I feel like there should be some way to do this using a for-loop. My gut instinct is to do it like this, but when I compile, nothing prints on the PDF.
library(gt)
for (i in 1:5) {
data[data$County == i, ] %>%
gt() %>%
tab_header(
title = "Annual Budget by County",
)
}
If I pick a county and try the same thing without the loop, I have no problem.
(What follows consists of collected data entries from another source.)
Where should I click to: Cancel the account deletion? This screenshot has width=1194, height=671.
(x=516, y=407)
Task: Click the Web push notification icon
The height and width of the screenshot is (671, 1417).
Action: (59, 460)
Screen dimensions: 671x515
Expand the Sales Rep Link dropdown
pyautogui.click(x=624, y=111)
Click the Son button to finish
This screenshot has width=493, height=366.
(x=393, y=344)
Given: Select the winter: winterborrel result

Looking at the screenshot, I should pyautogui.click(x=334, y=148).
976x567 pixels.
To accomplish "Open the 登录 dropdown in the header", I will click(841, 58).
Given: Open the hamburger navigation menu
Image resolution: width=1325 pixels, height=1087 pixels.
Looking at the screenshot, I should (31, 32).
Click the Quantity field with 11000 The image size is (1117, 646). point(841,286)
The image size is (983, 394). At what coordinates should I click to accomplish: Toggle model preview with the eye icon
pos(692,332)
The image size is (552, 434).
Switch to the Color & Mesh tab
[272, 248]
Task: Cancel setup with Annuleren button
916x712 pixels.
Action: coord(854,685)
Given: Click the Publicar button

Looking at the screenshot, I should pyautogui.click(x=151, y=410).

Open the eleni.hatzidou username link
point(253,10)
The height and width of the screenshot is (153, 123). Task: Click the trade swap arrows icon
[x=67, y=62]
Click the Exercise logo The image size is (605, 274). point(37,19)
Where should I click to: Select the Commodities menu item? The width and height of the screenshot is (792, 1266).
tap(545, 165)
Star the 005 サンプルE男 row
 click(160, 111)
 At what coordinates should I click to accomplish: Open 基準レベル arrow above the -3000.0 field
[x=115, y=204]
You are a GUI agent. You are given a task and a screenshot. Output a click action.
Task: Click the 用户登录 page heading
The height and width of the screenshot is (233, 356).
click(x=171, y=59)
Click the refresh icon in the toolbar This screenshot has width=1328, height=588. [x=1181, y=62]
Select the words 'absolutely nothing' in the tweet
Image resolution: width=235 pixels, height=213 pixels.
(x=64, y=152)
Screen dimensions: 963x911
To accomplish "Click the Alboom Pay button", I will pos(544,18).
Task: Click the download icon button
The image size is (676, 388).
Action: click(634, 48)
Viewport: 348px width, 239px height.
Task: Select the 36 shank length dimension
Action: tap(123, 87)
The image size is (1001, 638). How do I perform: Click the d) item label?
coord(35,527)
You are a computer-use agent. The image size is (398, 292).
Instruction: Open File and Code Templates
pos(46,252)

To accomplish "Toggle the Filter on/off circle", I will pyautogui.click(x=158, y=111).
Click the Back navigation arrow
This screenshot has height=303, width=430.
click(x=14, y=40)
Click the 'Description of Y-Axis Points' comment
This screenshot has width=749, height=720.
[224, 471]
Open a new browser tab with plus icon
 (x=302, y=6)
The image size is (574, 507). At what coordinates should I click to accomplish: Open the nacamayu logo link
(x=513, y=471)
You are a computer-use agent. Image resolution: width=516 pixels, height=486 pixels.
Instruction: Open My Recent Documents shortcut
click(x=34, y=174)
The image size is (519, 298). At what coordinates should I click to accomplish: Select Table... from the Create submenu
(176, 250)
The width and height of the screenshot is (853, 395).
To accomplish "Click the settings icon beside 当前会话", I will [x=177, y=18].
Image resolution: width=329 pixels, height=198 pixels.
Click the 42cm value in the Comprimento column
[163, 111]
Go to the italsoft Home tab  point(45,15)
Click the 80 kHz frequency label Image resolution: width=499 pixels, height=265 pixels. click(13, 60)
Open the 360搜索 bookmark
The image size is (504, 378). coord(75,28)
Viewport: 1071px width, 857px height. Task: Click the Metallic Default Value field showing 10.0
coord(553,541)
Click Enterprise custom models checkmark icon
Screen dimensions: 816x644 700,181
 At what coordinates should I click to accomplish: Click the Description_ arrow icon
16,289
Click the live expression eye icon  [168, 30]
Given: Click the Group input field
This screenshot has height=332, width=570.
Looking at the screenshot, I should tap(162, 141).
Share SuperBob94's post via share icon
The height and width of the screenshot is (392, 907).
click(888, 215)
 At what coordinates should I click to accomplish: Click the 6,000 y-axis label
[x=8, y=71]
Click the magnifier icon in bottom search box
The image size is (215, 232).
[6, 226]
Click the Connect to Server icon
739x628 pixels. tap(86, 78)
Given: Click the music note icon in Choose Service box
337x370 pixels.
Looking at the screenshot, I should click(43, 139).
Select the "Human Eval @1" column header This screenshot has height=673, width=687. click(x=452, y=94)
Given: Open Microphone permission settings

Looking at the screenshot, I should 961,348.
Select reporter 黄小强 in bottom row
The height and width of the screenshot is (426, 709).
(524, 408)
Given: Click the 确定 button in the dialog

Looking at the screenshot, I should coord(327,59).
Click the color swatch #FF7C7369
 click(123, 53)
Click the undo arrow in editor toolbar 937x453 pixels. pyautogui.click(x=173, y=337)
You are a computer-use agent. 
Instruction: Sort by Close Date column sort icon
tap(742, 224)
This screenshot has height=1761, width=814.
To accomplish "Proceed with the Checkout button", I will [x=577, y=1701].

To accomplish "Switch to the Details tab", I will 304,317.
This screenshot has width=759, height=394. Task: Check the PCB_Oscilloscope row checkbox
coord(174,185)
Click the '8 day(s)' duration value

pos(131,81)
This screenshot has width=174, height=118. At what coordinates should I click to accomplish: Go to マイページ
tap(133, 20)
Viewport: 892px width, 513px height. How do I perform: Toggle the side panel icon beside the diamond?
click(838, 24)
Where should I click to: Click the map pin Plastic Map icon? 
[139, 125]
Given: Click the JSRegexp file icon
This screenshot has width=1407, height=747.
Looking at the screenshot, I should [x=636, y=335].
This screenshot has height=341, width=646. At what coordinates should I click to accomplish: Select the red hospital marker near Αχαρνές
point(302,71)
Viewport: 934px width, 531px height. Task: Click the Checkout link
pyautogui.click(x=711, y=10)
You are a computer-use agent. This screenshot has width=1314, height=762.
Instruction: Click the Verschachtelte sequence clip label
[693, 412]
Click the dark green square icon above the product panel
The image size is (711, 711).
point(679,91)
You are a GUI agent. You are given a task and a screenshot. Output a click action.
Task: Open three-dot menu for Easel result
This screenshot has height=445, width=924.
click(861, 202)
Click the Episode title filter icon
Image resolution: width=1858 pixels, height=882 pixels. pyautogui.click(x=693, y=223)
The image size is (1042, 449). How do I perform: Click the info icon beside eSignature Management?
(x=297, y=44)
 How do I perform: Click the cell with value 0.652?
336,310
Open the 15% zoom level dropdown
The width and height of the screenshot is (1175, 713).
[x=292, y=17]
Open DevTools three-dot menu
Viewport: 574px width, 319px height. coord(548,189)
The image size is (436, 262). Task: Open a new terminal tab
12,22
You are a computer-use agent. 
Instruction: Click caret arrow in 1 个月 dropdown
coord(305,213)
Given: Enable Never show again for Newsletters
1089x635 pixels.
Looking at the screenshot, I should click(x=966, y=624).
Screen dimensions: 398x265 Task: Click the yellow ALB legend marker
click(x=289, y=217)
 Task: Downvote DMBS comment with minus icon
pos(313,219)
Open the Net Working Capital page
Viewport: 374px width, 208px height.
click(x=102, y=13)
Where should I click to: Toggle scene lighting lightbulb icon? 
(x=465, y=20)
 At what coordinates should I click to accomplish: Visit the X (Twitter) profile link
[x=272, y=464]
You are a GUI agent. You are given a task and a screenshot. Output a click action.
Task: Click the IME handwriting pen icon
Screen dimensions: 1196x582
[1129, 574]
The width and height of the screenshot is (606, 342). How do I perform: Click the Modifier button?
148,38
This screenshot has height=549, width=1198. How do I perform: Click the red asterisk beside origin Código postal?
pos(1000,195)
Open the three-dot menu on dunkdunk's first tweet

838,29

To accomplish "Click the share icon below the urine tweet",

data[data$County == 1, ] %>%
gt() %>%
tab_header(
title = "Annual Budget for County 1",
)
It's not the end of the world if I can't make it work, but I'm hoping someone more savvy than me can figure it out!
Thanks :)
It is just that in for
loop the result is not stored based on the OP's code. We can create a NULL list
of length
5 and update the list
with the output based on the sequence looped
lst1 <- vector('list', 5)
for (i in 1:5) {
lst1[[i]] <- data[data$County == i, ] %>%
gt() %>%
tab_header(
title = "Annual Budget by County",
)
}
If we want to create multiple objects, it is possible with assign
but not recommended i.e. it is better to keep it in a list
Or another option is split
by 'County' and loop with lapply
to convert to gt
lst1 <- lapply(split(data, data$County), function(x)
gt(x) %>%
tab_header(
title = "Annual Budget by County",
) )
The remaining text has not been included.